[Date Prev][Date Next] [Thread Prev][Thread Next] [Date Index] [Thread Index]

Re: Need newer software that included with stable (that isn't at backports.org)



Tim Hull wrote:
I understand the point of Debian stable - and I understand why most other
distros (beside RHEL and the other "enterprise" distros) use a 4-6 month
cycle.  However, I don't see why this much be mutually exclusionary with
pulling selected updates down on an "as-needed" basis.  On Windows and OS X,
one can easily update, say, OpenOffice.org or Firefox without updating the
whole system.

Which, of course, are applications, and not part of the operating
system. There's no real problem in compiling a different Firefox or
OOo than a version of Debian currently contains. And the only reason
you need to compile at all, rather than use a precompiled binary, is
that Windows is one particular proprietary product, and GNU-Linux
isn't. The different Debian distributions are no more alike than Vista
and XP, and there's no reason why system components from one should
'just work' in the other. Would you expect to drop the Vista scheduler
into the XP kernel and have it work?

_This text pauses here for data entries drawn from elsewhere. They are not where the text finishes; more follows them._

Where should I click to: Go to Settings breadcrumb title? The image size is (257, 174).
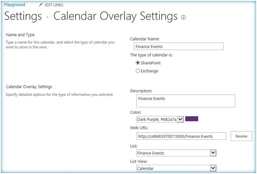(23, 16)
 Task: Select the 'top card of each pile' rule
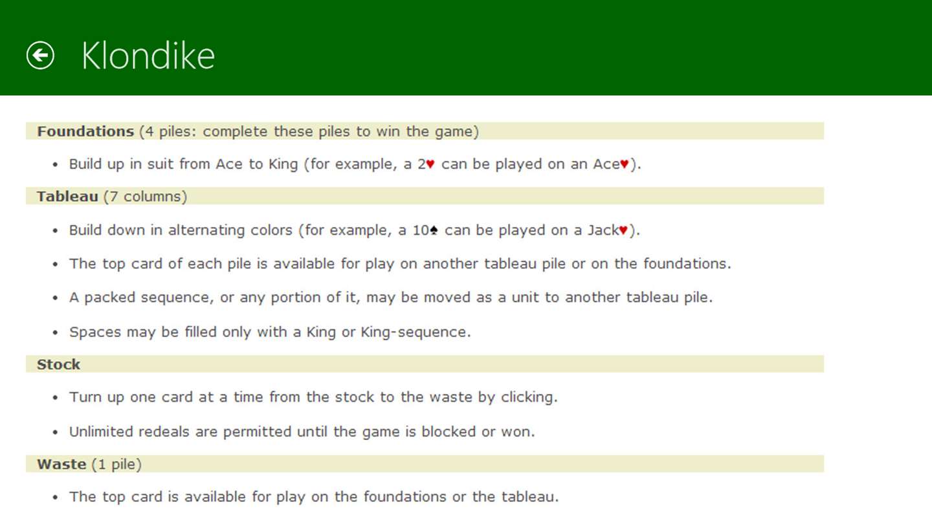[x=400, y=264]
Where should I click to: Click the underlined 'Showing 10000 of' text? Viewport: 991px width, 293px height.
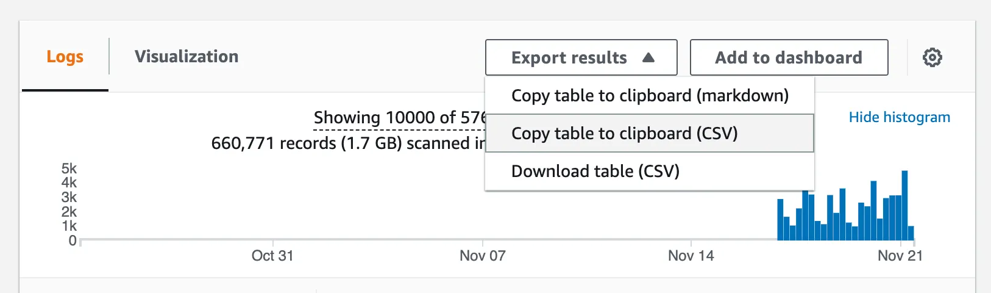click(399, 117)
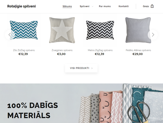Open Par mums page
The image size is (163, 123).
click(x=105, y=6)
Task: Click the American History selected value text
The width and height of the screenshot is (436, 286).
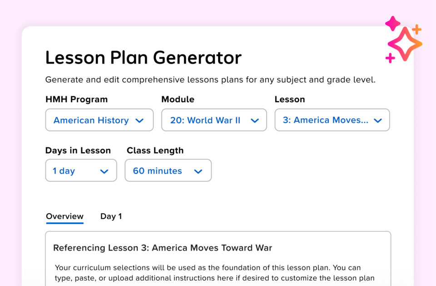Action: coord(90,120)
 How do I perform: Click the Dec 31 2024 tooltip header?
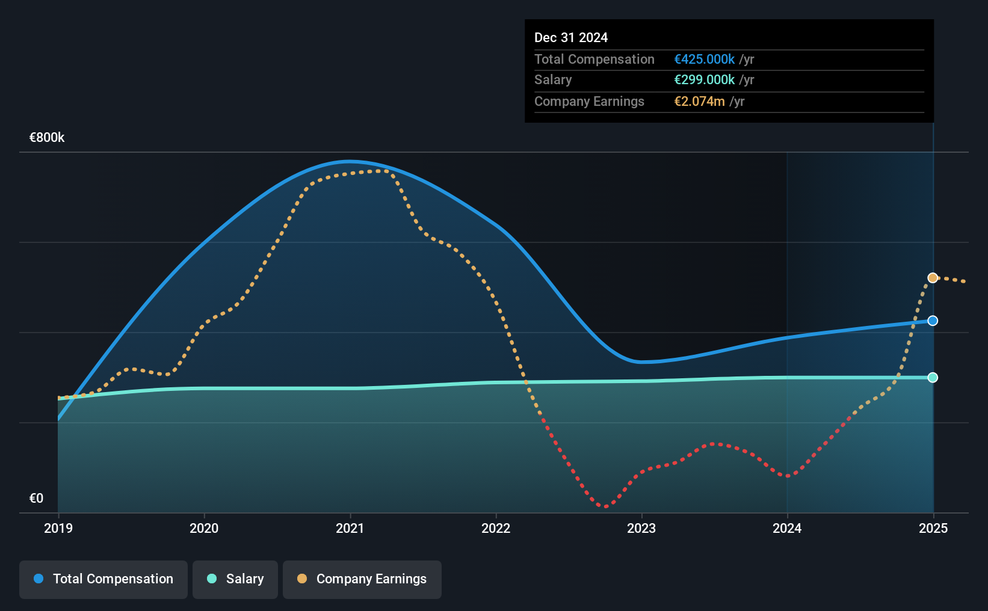[571, 37]
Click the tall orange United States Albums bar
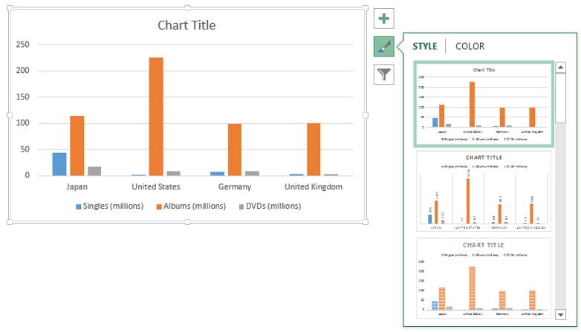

Would you expect Microsoft to
produce a specifically compiled version of the Vista scheduler which
*would* work in XP?

On Linux distributions, however, you either have to wait for the next distro
release (whether that be 4 months or 12 months) or use hackish solutions
only a Gentoo user could love.  Of course, I could just use OS X (or
Windows) but that's not the point - I like the tweakability/freedom of
Linux, but I just want to be able to update, for instance, my kernel or ACPI
packages separate from my glibc and Xorg without leaving the realm of the
package system.

So just how many packages would that be, to accommodate every possible
combination of compilers, libraries and operating system components?
Just to save you the inconvenience of the odd compilation if you want
something that doesn't currently exist as a package?